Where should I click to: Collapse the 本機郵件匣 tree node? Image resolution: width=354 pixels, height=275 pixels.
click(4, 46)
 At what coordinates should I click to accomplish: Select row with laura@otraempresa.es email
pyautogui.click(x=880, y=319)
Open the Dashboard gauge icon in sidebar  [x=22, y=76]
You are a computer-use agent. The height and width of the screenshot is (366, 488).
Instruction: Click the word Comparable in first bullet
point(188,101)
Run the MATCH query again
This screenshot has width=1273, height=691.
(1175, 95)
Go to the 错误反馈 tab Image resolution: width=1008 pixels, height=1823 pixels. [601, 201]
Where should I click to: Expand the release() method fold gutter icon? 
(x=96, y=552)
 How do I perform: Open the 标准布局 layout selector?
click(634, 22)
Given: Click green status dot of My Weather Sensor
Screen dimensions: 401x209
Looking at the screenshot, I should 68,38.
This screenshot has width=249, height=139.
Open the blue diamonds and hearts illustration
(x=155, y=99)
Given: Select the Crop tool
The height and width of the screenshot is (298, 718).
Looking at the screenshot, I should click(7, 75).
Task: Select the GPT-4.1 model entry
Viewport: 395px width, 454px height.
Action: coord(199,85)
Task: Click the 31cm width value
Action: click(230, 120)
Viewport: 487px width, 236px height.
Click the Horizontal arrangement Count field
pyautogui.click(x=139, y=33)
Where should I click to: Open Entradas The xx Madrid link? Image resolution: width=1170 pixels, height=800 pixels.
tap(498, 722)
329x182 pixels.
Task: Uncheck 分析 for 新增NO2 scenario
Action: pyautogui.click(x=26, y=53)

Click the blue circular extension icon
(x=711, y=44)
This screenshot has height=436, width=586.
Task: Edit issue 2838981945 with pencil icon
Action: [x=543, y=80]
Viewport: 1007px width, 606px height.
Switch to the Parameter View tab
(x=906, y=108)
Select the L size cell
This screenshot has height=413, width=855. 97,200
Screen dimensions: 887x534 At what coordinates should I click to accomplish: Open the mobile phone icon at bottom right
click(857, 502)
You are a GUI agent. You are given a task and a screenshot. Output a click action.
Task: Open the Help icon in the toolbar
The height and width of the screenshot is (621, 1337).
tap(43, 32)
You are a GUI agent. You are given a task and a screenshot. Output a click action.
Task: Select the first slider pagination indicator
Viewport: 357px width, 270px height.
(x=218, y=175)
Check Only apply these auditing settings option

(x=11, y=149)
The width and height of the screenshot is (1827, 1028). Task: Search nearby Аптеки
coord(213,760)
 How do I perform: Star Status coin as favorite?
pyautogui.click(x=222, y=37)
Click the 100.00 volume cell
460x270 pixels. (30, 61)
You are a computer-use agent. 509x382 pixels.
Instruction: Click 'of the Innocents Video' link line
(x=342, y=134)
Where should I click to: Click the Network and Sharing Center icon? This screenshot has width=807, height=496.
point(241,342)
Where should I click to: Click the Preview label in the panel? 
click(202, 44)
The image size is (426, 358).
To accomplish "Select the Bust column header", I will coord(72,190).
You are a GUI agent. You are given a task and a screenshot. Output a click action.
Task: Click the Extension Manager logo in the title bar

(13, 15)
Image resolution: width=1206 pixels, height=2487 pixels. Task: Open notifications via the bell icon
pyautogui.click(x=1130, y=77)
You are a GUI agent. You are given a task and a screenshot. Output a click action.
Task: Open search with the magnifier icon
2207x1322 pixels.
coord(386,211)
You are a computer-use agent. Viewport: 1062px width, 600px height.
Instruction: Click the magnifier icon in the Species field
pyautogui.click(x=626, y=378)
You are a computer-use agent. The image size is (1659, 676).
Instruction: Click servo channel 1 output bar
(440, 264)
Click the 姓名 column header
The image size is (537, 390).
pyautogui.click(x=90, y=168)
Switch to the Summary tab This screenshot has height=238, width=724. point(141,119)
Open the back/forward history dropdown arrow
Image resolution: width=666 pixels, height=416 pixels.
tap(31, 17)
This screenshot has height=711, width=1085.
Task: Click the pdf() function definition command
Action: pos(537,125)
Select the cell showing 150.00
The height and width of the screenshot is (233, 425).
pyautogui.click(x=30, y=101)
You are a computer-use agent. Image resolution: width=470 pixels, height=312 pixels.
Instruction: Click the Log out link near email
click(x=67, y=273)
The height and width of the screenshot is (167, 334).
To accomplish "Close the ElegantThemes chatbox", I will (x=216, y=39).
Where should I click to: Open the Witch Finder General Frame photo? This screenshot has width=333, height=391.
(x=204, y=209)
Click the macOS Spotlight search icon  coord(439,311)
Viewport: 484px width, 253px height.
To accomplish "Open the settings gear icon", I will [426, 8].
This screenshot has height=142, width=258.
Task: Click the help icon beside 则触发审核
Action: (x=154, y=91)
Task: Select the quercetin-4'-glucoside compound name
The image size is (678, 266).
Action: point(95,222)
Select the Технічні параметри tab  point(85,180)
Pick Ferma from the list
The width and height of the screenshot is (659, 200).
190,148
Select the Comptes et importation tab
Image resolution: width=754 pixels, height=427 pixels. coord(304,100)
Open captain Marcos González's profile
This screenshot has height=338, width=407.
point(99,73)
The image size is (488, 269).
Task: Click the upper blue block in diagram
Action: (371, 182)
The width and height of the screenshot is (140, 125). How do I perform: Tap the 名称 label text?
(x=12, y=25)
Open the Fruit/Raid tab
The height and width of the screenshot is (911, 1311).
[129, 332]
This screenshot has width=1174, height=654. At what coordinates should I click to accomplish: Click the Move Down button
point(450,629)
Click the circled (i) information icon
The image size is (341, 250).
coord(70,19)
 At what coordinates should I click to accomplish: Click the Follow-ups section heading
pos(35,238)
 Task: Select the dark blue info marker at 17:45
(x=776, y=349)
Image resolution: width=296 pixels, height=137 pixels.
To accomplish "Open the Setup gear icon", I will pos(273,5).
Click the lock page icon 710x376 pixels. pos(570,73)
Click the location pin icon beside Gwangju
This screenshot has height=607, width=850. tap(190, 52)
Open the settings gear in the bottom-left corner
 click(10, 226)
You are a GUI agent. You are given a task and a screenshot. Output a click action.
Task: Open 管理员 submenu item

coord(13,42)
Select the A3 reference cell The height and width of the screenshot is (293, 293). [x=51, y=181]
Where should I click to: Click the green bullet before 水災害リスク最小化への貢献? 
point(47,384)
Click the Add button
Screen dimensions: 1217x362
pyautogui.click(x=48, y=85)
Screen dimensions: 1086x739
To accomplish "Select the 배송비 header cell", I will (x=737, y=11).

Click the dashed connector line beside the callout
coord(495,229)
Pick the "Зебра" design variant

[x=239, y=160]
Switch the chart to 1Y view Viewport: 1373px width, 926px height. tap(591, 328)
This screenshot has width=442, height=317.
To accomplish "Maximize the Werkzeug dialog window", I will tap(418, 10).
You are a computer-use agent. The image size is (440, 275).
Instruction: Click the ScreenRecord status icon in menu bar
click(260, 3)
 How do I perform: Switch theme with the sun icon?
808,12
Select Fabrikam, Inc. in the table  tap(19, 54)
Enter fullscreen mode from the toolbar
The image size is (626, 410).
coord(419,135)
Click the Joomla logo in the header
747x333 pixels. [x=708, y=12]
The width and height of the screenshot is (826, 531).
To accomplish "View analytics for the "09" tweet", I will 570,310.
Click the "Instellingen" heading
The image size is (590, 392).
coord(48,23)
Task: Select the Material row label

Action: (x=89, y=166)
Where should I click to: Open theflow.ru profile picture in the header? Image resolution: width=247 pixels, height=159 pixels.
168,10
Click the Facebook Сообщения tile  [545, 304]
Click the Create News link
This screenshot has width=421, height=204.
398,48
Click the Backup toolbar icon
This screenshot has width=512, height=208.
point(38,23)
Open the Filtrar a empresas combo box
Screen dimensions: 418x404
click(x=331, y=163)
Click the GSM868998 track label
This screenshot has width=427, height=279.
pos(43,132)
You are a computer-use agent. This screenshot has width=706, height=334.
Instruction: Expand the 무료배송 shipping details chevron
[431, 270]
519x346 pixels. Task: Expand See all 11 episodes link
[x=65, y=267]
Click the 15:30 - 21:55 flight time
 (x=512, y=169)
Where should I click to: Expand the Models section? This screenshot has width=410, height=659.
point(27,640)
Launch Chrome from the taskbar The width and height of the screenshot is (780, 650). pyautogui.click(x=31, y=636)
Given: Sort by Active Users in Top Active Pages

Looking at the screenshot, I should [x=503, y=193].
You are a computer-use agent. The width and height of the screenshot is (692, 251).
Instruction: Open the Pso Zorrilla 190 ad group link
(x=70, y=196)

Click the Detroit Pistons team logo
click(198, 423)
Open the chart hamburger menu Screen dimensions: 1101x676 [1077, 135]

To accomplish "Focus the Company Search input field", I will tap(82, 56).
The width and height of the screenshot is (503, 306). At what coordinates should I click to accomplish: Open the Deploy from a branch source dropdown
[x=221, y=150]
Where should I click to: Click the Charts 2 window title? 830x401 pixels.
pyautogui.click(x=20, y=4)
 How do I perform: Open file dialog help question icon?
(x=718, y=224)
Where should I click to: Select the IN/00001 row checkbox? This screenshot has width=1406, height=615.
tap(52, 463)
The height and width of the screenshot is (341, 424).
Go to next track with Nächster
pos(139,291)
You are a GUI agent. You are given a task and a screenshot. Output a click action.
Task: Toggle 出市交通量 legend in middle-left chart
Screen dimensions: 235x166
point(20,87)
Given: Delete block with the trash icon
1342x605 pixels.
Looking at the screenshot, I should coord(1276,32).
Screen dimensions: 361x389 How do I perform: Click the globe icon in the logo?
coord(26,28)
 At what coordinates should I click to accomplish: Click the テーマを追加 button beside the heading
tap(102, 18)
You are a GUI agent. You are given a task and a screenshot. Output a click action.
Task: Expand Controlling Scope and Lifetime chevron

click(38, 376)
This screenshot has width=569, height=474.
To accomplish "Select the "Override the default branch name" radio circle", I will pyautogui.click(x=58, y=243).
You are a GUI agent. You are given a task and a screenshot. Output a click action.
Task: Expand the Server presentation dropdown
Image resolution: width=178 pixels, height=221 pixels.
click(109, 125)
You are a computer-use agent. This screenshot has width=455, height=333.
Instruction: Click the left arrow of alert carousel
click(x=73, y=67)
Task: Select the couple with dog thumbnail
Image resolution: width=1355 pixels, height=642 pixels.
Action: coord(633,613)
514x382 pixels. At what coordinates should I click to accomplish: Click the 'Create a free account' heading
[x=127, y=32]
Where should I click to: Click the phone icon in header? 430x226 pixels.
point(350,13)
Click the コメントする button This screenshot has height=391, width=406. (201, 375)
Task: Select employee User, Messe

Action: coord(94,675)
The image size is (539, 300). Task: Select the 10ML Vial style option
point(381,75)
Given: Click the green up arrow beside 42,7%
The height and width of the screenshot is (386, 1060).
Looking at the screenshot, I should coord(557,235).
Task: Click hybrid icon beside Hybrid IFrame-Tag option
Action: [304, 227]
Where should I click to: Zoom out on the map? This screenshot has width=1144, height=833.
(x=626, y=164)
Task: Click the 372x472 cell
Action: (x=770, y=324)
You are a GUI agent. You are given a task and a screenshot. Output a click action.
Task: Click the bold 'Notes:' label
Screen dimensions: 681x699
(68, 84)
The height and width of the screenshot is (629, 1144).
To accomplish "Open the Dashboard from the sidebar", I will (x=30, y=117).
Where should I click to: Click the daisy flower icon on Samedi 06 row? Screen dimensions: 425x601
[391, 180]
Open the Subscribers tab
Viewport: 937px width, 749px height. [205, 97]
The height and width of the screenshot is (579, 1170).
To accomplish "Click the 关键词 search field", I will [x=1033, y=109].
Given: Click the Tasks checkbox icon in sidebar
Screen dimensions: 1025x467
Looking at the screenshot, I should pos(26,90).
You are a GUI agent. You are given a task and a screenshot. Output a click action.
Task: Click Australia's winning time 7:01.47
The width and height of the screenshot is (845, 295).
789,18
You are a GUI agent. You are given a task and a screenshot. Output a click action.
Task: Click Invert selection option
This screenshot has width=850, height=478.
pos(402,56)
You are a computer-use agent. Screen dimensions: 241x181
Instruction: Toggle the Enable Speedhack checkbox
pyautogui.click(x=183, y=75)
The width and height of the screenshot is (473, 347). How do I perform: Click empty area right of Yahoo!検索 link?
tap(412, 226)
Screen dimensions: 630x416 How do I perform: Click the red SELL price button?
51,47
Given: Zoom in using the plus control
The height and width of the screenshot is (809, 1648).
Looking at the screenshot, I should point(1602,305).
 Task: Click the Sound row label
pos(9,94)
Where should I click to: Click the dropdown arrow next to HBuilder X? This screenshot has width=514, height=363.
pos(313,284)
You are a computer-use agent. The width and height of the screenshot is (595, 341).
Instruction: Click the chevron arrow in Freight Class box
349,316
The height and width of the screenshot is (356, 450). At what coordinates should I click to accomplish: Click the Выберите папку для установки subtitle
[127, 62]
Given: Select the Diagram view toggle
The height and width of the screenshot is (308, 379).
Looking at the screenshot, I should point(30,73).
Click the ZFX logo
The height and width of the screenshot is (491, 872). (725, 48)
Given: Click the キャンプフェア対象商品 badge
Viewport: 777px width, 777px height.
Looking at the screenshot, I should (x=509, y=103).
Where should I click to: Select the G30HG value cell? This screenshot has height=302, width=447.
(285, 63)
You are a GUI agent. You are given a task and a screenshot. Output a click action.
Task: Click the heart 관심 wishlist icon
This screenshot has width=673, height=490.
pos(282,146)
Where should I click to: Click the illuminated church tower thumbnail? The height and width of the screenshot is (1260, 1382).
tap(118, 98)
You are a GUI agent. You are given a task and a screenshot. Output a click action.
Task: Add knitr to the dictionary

Directions for this task ▸
There is a run of lines above from the one with "beside the heading" to the one with "has width=455, height=333."; print exactly that run, both ends included, and nothing else.

Reply ▸
 At what coordinates should I click to accomplish: Click the テーマを追加 button beside the heading
tap(102, 18)
You are a GUI agent. You are given a task and a screenshot. Output a click action.
Task: Expand Controlling Scope and Lifetime chevron

click(38, 376)
This screenshot has width=569, height=474.
To accomplish "Select the "Override the default branch name" radio circle", I will pyautogui.click(x=58, y=243).
You are a GUI agent. You are given a task and a screenshot. Output a click action.
Task: Expand the Server presentation dropdown
Image resolution: width=178 pixels, height=221 pixels.
click(109, 125)
You are a computer-use agent. This screenshot has width=455, height=333.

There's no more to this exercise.